## Written problem
Turn the rows into a numbered list, leaving out the blank lines.

-- Excerpted data start --

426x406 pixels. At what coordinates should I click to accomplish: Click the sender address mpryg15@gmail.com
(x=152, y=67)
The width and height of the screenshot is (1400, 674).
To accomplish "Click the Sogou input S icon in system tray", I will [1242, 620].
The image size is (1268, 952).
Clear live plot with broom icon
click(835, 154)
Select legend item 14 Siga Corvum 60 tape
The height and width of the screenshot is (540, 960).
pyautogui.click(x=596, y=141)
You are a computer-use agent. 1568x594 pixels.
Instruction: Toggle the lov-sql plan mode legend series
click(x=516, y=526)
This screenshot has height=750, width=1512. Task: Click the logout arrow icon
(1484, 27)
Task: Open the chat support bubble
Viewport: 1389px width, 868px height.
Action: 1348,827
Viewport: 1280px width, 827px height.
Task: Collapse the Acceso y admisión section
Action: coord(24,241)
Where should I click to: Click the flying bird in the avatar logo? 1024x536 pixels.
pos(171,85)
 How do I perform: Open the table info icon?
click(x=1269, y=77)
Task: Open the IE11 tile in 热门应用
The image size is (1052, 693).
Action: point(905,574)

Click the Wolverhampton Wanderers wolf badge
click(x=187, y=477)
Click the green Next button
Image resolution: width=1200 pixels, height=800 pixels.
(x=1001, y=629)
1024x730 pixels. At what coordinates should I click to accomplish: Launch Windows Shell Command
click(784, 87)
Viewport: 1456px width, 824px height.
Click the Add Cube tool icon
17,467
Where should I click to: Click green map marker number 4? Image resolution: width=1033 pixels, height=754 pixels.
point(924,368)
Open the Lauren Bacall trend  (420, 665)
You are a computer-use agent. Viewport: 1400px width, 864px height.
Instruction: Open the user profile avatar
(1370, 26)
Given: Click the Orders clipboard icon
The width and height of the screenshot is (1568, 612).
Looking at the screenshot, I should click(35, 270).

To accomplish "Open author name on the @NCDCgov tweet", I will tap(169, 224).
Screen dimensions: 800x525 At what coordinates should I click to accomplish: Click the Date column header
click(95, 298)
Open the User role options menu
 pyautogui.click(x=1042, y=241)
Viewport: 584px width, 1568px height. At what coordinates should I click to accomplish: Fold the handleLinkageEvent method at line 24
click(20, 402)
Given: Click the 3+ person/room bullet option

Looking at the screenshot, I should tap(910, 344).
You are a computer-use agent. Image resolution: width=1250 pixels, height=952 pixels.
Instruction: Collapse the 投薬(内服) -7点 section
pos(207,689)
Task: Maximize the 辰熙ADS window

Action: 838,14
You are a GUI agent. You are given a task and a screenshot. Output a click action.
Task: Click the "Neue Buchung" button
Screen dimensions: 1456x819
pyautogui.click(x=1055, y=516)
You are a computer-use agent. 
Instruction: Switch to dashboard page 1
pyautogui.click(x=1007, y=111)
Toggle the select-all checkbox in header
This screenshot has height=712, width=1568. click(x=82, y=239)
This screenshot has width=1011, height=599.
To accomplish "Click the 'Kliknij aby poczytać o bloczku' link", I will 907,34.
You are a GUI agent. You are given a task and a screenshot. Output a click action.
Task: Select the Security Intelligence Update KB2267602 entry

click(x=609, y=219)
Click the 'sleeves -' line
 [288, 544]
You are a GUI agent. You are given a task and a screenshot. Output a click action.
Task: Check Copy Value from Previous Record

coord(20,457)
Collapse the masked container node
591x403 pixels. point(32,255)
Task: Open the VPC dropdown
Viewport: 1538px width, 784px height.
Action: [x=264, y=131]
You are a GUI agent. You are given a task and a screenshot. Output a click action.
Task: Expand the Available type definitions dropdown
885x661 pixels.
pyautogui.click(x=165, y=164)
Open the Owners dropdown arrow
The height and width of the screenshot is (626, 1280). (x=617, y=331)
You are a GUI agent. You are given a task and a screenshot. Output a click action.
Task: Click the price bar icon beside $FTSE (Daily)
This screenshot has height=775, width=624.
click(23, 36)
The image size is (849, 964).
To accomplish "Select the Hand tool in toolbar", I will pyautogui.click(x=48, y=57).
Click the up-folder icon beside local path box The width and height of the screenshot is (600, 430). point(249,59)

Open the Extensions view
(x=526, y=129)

-- Excerpted data end --

## Exercise solution
1. 426x406 pixels. At what coordinates should I click to accomplish: Click the sender address mpryg15@gmail.com
2. (x=152, y=67)
3. The width and height of the screenshot is (1400, 674).
4. To accomplish "Click the Sogou input S icon in system tray", I will [1242, 620].
5. The image size is (1268, 952).
6. Clear live plot with broom icon
7. click(835, 154)
8. Select legend item 14 Siga Corvum 60 tape
9. The height and width of the screenshot is (540, 960).
10. pyautogui.click(x=596, y=141)
11. You are a computer-use agent. 1568x594 pixels.
12. Instruction: Toggle the lov-sql plan mode legend series
13. click(x=516, y=526)
14. This screenshot has height=750, width=1512. Task: Click the logout arrow icon
15. (1484, 27)
16. Task: Open the chat support bubble
17. Viewport: 1389px width, 868px height.
18. Action: 1348,827
19. Viewport: 1280px width, 827px height.
20. Task: Collapse the Acceso y admisión section
21. Action: coord(24,241)
22. Where should I click to: Click the flying bird in the avatar logo? 1024x536 pixels.
23. pos(171,85)
24.  How do I perform: Open the table info icon?
25. click(x=1269, y=77)
26. Task: Open the IE11 tile in 热门应用
27. The image size is (1052, 693).
28. Action: point(905,574)
29. Click the Wolverhampton Wanderers wolf badge
30. click(x=187, y=477)
31. Click the green Next button
32. Image resolution: width=1200 pixels, height=800 pixels.
33. (x=1001, y=629)
34. 1024x730 pixels. At what coordinates should I click to accomplish: Launch Windows Shell Command
35. click(784, 87)
36. Viewport: 1456px width, 824px height.
37. Click the Add Cube tool icon
38. 17,467
39. Where should I click to: Click green map marker number 4? Image resolution: width=1033 pixels, height=754 pixels.
40. point(924,368)
41. Open the Lauren Bacall trend  (420, 665)
42. You are a computer-use agent. Viewport: 1400px width, 864px height.
43. Instruction: Open the user profile avatar
44. (1370, 26)
45. Given: Click the Orders clipboard icon
46. The width and height of the screenshot is (1568, 612).
47. Looking at the screenshot, I should click(35, 270).
48. To accomplish "Open author name on the @NCDCgov tweet", I will tap(169, 224).
49. Screen dimensions: 800x525 At what coordinates should I click to accomplish: Click the Date column header
50. click(95, 298)
51. Open the User role options menu
52.  pyautogui.click(x=1042, y=241)
53. Viewport: 584px width, 1568px height. At what coordinates should I click to accomplish: Fold the handleLinkageEvent method at line 24
54. click(20, 402)
55. Given: Click the 3+ person/room bullet option
56. Looking at the screenshot, I should tap(910, 344).
57. You are a computer-use agent. Image resolution: width=1250 pixels, height=952 pixels.
58. Instruction: Collapse the 投薬(内服) -7点 section
59. pos(207,689)
60. Task: Maximize the 辰熙ADS window
61. Action: 838,14
62. You are a GUI agent. You are given a task and a screenshot. Output a click action.
63. Task: Click the "Neue Buchung" button
64. Screen dimensions: 1456x819
65. pyautogui.click(x=1055, y=516)
66. You are a computer-use agent. 
67. Instruction: Switch to dashboard page 1
68. pyautogui.click(x=1007, y=111)
69. Toggle the select-all checkbox in header
70. This screenshot has height=712, width=1568. click(x=82, y=239)
71. This screenshot has width=1011, height=599.
72. To accomplish "Click the 'Kliknij aby poczytać o bloczku' link", I will 907,34.
73. You are a GUI agent. You are given a task and a screenshot. Output a click action.
74. Task: Select the Security Intelligence Update KB2267602 entry
75. click(x=609, y=219)
76. Click the 'sleeves -' line
77.  [288, 544]
78. You are a GUI agent. You are given a task and a screenshot. Output a click action.
79. Task: Check Copy Value from Previous Record
80. coord(20,457)
81. Collapse the masked container node
82. 591x403 pixels. point(32,255)
83. Task: Open the VPC dropdown
84. Viewport: 1538px width, 784px height.
85. Action: [x=264, y=131]
86. You are a GUI agent. You are given a task and a screenshot. Output a click action.
87. Task: Expand the Available type definitions dropdown
88. 885x661 pixels.
89. pyautogui.click(x=165, y=164)
90. Open the Owners dropdown arrow
91. The height and width of the screenshot is (626, 1280). (x=617, y=331)
92. You are a GUI agent. You are given a task and a screenshot. Output a click action.
93. Task: Click the price bar icon beside $FTSE (Daily)
94. This screenshot has height=775, width=624.
95. click(23, 36)
96. The image size is (849, 964).
97. To accomplish "Select the Hand tool in toolbar", I will pyautogui.click(x=48, y=57).
98. Click the up-folder icon beside local path box The width and height of the screenshot is (600, 430). point(249,59)
99. Open the Extensions view
100. (x=526, y=129)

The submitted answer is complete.